OriginalUsername2 · 05/02/2024 13:49

I’d be pretty flummoxed. Is this a test?!

OlderGlaswegianLivingInDevon · 05/02/2024 13:49

Dear Mr. Manager

I realise you and your fiance booked your wedding a year ago, however my best friend has since decided to book her wedding on the very same day - would you believe it ?!!!
366 days this year and she picks the very same day.

My best friend wants me to be her bridesmaid and she is so pissed off that I accepted your wedding invitation and that I have no intention of not coming to your wedding - which I am very much looking forward to that she even got her fiance to contact me to say she is upset.

So...please could you change your wedding date so my best friend gets her own way as she didn't understand I really was coming to your wedding and decided to choose the very same date as yours.

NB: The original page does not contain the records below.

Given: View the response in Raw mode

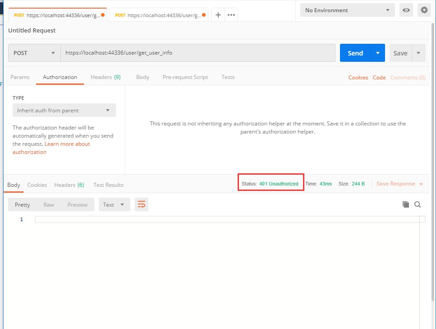Looking at the screenshot, I should (x=49, y=204).
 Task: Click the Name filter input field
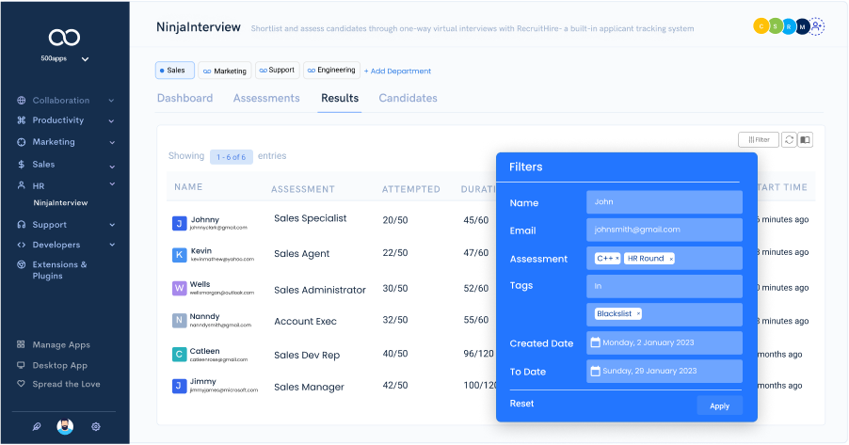click(x=664, y=201)
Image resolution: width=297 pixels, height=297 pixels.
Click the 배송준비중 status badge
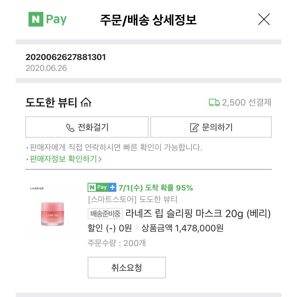point(105,213)
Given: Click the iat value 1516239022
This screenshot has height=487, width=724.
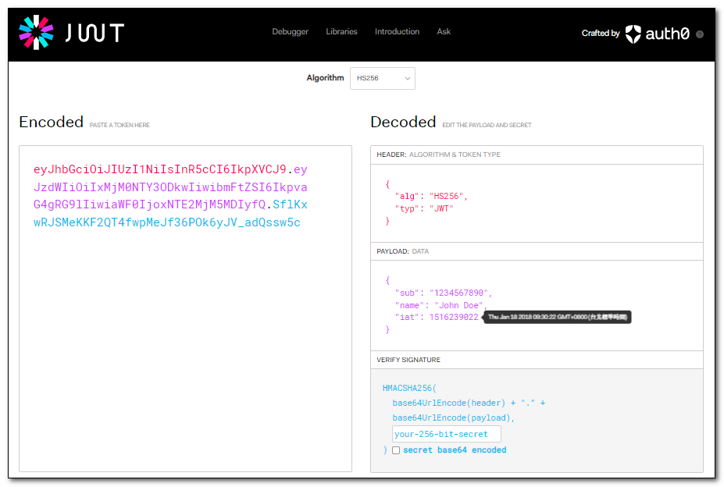Looking at the screenshot, I should click(453, 318).
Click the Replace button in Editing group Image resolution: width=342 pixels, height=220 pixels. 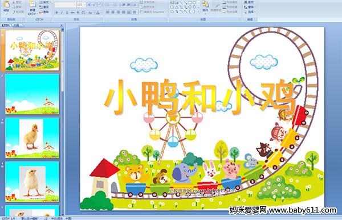249,7
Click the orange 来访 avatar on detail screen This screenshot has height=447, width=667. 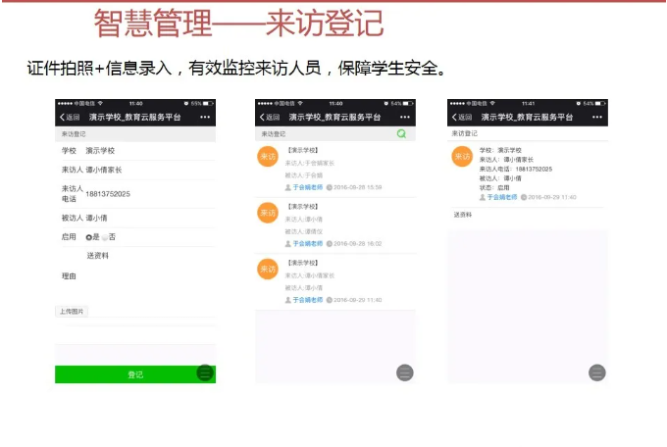(462, 157)
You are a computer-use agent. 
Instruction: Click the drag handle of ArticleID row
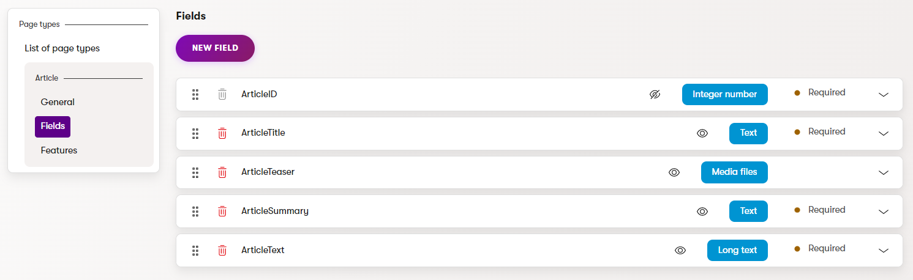195,94
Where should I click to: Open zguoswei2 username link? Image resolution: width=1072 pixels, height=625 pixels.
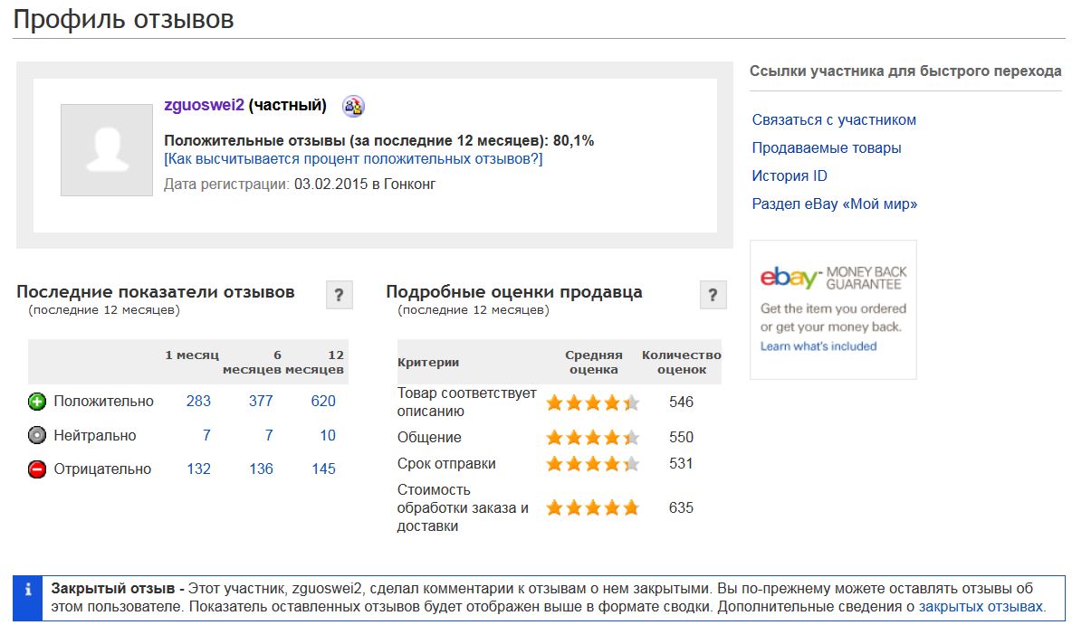pyautogui.click(x=204, y=105)
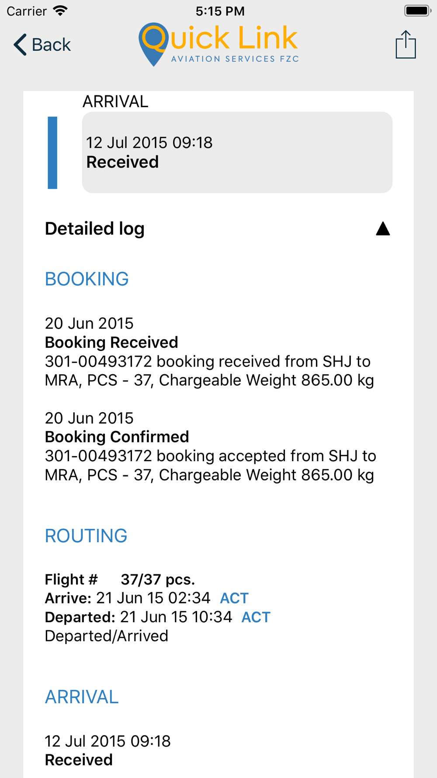Tap the Aviation Services FZC tagline
Screen dimensions: 437x778
[x=235, y=59]
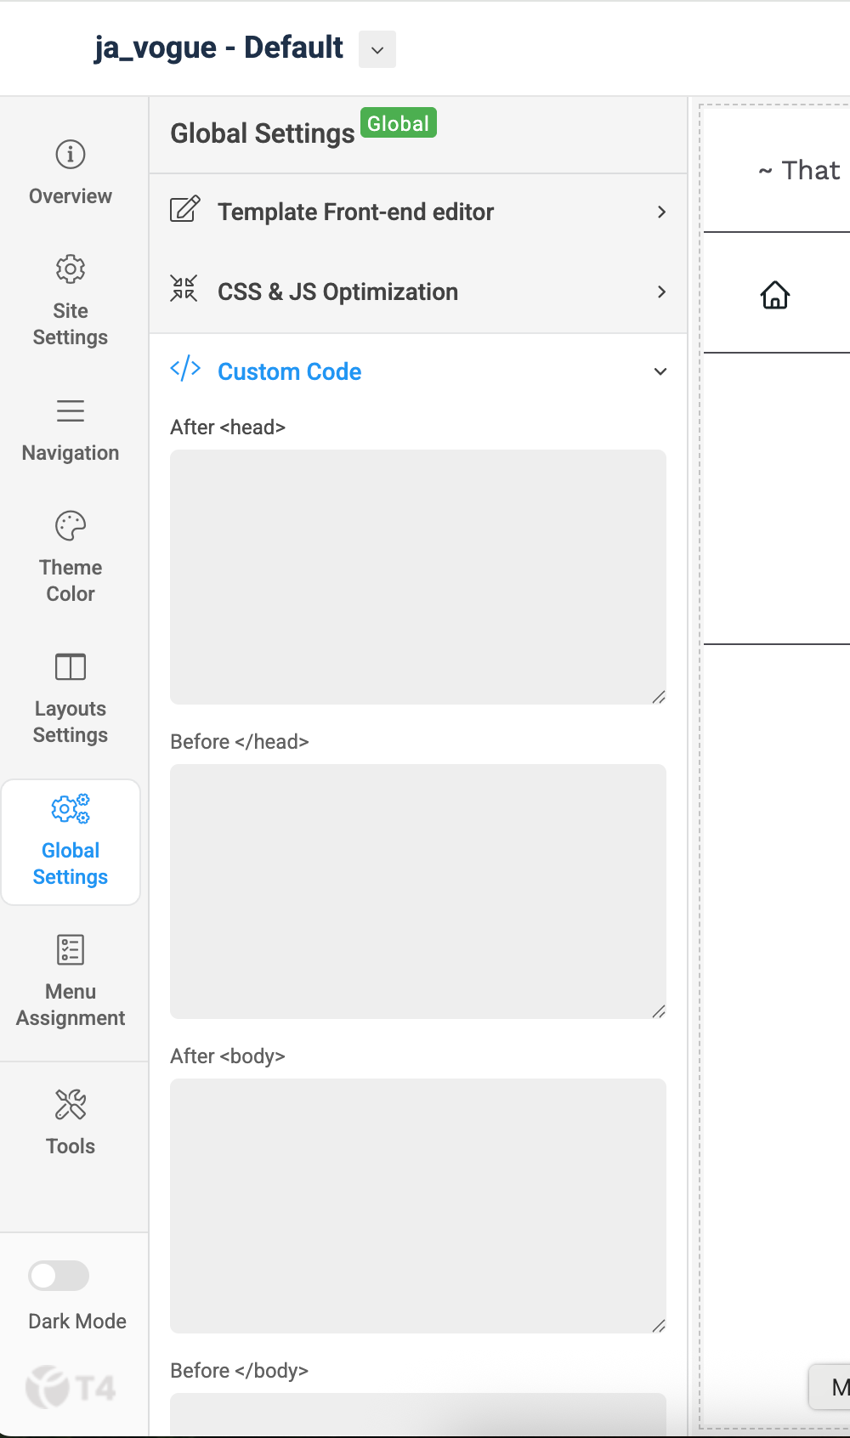
Task: Open Navigation hamburger icon
Action: pyautogui.click(x=71, y=411)
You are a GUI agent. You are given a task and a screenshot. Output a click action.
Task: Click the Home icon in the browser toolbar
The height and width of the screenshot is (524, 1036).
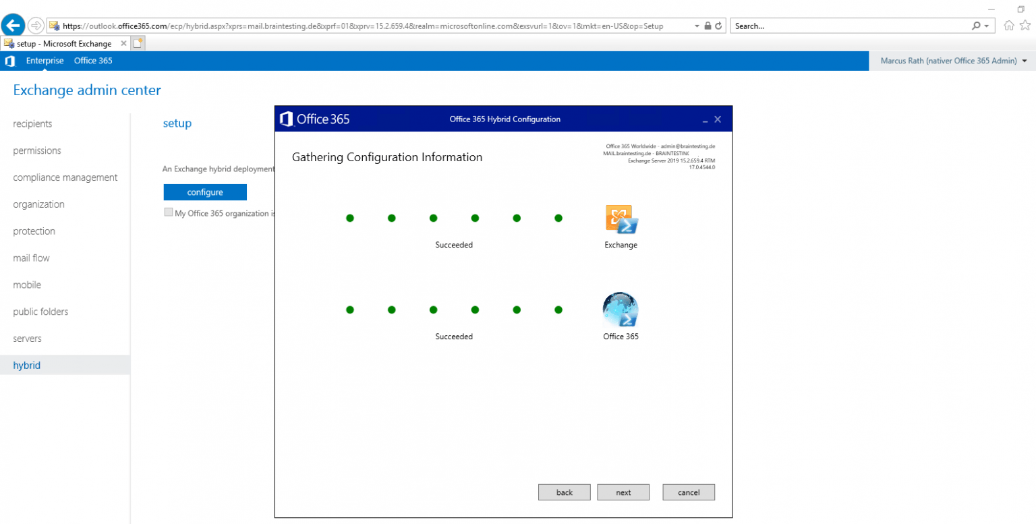[x=1008, y=25]
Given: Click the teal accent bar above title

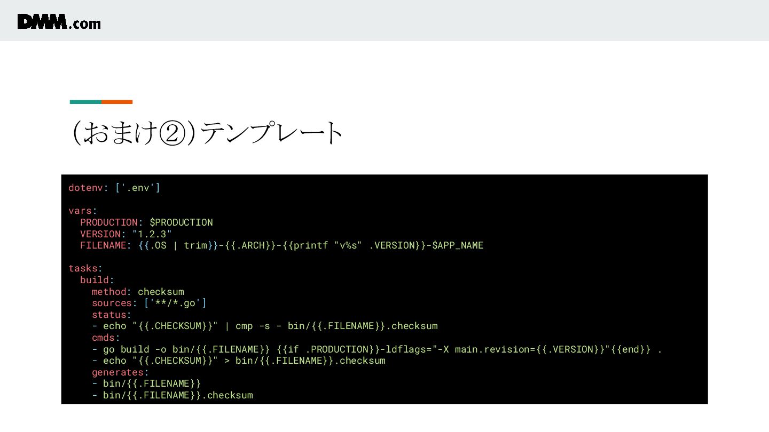Looking at the screenshot, I should click(x=85, y=102).
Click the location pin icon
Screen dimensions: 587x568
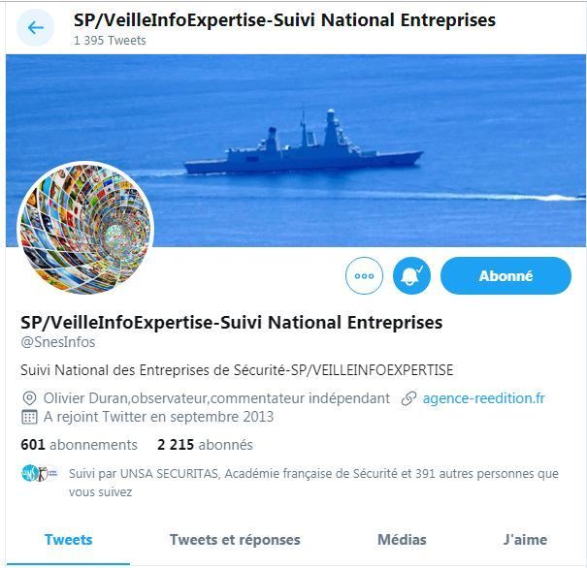click(29, 398)
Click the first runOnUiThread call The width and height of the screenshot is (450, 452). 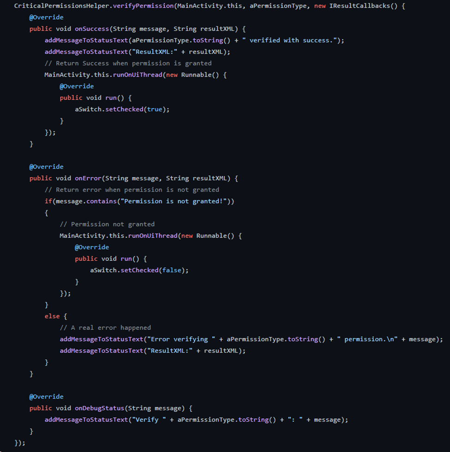pos(138,75)
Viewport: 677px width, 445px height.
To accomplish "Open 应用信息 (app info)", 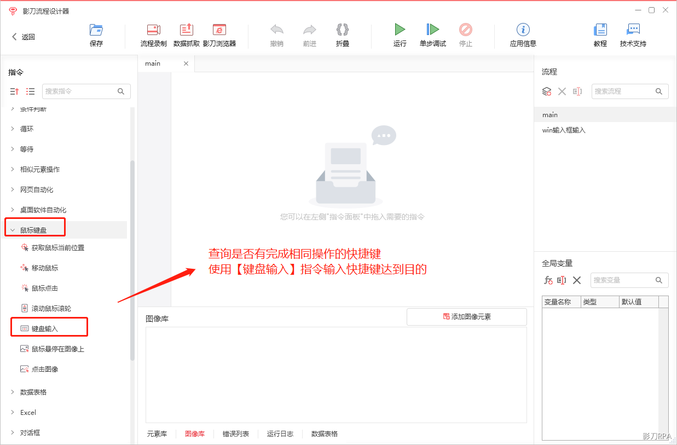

I am sure you will understand the need of my friend to dictate my social calendar.

:)

Pipsquiggle · 05/02/2024 13:49

God this is difficult. Not all friendships are equal. Sounds like you are going to have to pick.

One of my DH's bestfriends couldn't make our wedding due to another engagement. It really hurt him and took quite few years to get back to normal. My DH is normally very laidback and non-emotional but I know it really hurt him. It was kind of a slap in the face as his friend essentially put this other event above DH. It was very tough.

All I would say is that my friendships from school are the ones I have relied upon the most and are enduring.
My friendships I have made at work (particularly in my 20s /early 30s) burn brightly whilst we're together but dim when we part. There are a couple of work friends that have stood the test of time.